- [GIVEN EXERCISE] Rewrite the rows below as a numbered list and drop any blank lines.

(Stored data entries)
++++++++++
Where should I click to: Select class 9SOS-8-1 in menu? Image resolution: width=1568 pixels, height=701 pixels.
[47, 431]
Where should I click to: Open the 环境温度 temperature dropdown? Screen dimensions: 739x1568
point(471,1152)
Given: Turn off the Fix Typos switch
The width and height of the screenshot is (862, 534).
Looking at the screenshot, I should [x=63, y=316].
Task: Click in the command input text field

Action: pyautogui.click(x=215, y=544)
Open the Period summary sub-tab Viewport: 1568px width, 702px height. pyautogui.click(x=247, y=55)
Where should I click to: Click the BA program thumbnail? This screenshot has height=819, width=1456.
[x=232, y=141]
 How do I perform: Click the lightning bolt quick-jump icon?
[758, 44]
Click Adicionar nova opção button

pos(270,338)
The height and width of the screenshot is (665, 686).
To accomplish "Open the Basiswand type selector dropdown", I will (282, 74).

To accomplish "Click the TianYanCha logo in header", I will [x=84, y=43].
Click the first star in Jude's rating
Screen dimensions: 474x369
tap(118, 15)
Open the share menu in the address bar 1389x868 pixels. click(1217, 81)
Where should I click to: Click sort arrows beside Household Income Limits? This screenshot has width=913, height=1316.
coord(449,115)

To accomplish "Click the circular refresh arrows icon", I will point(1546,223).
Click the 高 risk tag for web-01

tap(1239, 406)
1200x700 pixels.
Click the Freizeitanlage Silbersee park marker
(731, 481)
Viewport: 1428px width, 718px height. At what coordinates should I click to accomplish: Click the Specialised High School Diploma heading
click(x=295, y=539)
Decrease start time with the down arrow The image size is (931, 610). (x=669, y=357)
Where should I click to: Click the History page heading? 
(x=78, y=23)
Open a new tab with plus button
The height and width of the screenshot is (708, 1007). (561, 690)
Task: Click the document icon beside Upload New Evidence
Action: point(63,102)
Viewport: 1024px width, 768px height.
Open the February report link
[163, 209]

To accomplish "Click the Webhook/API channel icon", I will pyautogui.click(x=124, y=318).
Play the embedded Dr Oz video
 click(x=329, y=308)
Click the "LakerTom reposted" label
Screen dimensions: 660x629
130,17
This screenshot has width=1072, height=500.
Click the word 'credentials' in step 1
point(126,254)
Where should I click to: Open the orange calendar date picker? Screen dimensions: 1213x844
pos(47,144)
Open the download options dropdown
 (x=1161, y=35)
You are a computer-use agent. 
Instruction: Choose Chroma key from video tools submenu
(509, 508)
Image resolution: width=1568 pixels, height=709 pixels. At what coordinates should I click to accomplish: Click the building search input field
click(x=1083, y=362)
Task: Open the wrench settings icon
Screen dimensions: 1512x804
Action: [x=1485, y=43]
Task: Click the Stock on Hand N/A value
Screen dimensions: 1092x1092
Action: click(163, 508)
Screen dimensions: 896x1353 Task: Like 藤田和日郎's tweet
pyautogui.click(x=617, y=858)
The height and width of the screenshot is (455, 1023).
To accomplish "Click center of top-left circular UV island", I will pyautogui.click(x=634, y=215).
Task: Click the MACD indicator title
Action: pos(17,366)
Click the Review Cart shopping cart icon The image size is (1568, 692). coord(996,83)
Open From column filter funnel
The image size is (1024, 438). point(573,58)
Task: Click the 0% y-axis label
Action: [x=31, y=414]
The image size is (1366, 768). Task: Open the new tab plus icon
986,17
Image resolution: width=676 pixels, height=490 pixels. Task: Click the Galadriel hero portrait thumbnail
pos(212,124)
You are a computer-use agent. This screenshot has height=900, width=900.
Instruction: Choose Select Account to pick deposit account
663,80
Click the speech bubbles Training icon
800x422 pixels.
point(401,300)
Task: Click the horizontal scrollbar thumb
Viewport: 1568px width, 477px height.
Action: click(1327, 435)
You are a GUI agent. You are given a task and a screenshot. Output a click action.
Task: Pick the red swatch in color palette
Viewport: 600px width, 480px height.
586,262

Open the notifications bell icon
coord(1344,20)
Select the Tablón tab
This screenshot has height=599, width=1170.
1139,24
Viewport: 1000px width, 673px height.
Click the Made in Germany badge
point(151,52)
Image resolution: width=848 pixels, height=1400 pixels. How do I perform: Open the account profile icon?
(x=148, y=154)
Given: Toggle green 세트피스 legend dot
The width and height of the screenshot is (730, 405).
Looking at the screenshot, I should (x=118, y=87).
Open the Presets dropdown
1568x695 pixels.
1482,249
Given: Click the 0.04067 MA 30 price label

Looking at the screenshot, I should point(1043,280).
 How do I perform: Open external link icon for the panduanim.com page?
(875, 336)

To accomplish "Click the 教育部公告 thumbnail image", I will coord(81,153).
++++++++++
- [COMPLETED EXERCISE]
1. Where should I click to: Select class 9SOS-8-1 in menu? Image resolution: width=1568 pixels, height=701 pixels.
2. [47, 431]
3. Where should I click to: Open the 环境温度 temperature dropdown? Screen dimensions: 739x1568
4. point(471,1152)
5. Given: Turn off the Fix Typos switch
6. The width and height of the screenshot is (862, 534).
7. Looking at the screenshot, I should [x=63, y=316].
8. Task: Click in the command input text field
9. Action: pyautogui.click(x=215, y=544)
10. Open the Period summary sub-tab Viewport: 1568px width, 702px height. pyautogui.click(x=247, y=55)
11. Where should I click to: Click the BA program thumbnail? This screenshot has height=819, width=1456.
12. [x=232, y=141]
13.  How do I perform: Click the lightning bolt quick-jump icon?
14. [758, 44]
15. Click Adicionar nova opção button
16. pos(270,338)
17. The height and width of the screenshot is (665, 686).
18. To accomplish "Open the Basiswand type selector dropdown", I will (282, 74).
19. To accomplish "Click the TianYanCha logo in header", I will [x=84, y=43].
20. Click the first star in Jude's rating
21. Screen dimensions: 474x369
22. tap(118, 15)
23. Open the share menu in the address bar 1389x868 pixels. click(1217, 81)
24. Where should I click to: Click sort arrows beside Household Income Limits? This screenshot has width=913, height=1316.
25. coord(449,115)
26. To accomplish "Click the circular refresh arrows icon", I will point(1546,223).
27. Click the 高 risk tag for web-01
28. tap(1239, 406)
29. 1200x700 pixels.
30. Click the Freizeitanlage Silbersee park marker
31. (731, 481)
32. Viewport: 1428px width, 718px height. At what coordinates should I click to accomplish: Click the Specialised High School Diploma heading
33. click(x=295, y=539)
34. Decrease start time with the down arrow The image size is (931, 610). (x=669, y=357)
35. Where should I click to: Click the History page heading? 
36. (x=78, y=23)
37. Open a new tab with plus button
38. The height and width of the screenshot is (708, 1007). (561, 690)
39. Task: Click the document icon beside Upload New Evidence
40. Action: point(63,102)
41. Viewport: 1024px width, 768px height.
42. Open the February report link
43. [163, 209]
44. To accomplish "Click the Webhook/API channel icon", I will pyautogui.click(x=124, y=318).
45. Play the embedded Dr Oz video
46.  click(x=329, y=308)
47. Click the "LakerTom reposted" label
48. Screen dimensions: 660x629
49. 130,17
50. This screenshot has width=1072, height=500.
51. Click the word 'credentials' in step 1
52. point(126,254)
53. Where should I click to: Open the orange calendar date picker? Screen dimensions: 1213x844
54. pos(47,144)
55. Open the download options dropdown
56.  (x=1161, y=35)
57. You are a computer-use agent. 
58. Instruction: Choose Chroma key from video tools submenu
59. (509, 508)
60. Image resolution: width=1568 pixels, height=709 pixels. At what coordinates should I click to accomplish: Click the building search input field
61. click(x=1083, y=362)
62. Task: Open the wrench settings icon
63. Screen dimensions: 1512x804
64. Action: [x=1485, y=43]
65. Task: Click the Stock on Hand N/A value
66. Screen dimensions: 1092x1092
67. Action: click(163, 508)
68. Screen dimensions: 896x1353 Task: Like 藤田和日郎's tweet
69. pyautogui.click(x=617, y=858)
70. The height and width of the screenshot is (455, 1023).
71. To accomplish "Click center of top-left circular UV island", I will pyautogui.click(x=634, y=215).
72. Task: Click the MACD indicator title
73. Action: pos(17,366)
74. Click the Review Cart shopping cart icon The image size is (1568, 692). coord(996,83)
75. Open From column filter funnel
76. The image size is (1024, 438). point(573,58)
77. Task: Click the 0% y-axis label
78. Action: [x=31, y=414]
79. The image size is (1366, 768). Task: Open the new tab plus icon
80. 986,17
81. Image resolution: width=676 pixels, height=490 pixels. Task: Click the Galadriel hero portrait thumbnail
82. pos(212,124)
83. You are a computer-use agent. This screenshot has height=900, width=900.
84. Instruction: Choose Select Account to pick deposit account
85. 663,80
86. Click the speech bubbles Training icon
87. 800x422 pixels.
88. point(401,300)
89. Task: Click the horizontal scrollbar thumb
90. Viewport: 1568px width, 477px height.
91. Action: click(1327, 435)
92. You are a GUI agent. You are given a task and a screenshot. Output a click action.
93. Task: Pick the red swatch in color palette
94. Viewport: 600px width, 480px height.
95. 586,262
96. Open the notifications bell icon
97. coord(1344,20)
98. Select the Tablón tab
99. This screenshot has height=599, width=1170.
100. 1139,24
101. Viewport: 1000px width, 673px height.
102. Click the Made in Germany badge
103. point(151,52)
104. Image resolution: width=848 pixels, height=1400 pixels. How do I perform: Open the account profile icon?
105. (x=148, y=154)
106. Given: Toggle green 세트피스 legend dot
107. The width and height of the screenshot is (730, 405).
108. Looking at the screenshot, I should (x=118, y=87).
109. Open the Presets dropdown
110. 1568x695 pixels.
111. 1482,249
112. Given: Click the 0.04067 MA 30 price label
113. Looking at the screenshot, I should point(1043,280).
114.  How do I perform: Open external link icon for the panduanim.com page?
115. (875, 336)
116. To accomplish "Click the 教育部公告 thumbnail image", I will coord(81,153).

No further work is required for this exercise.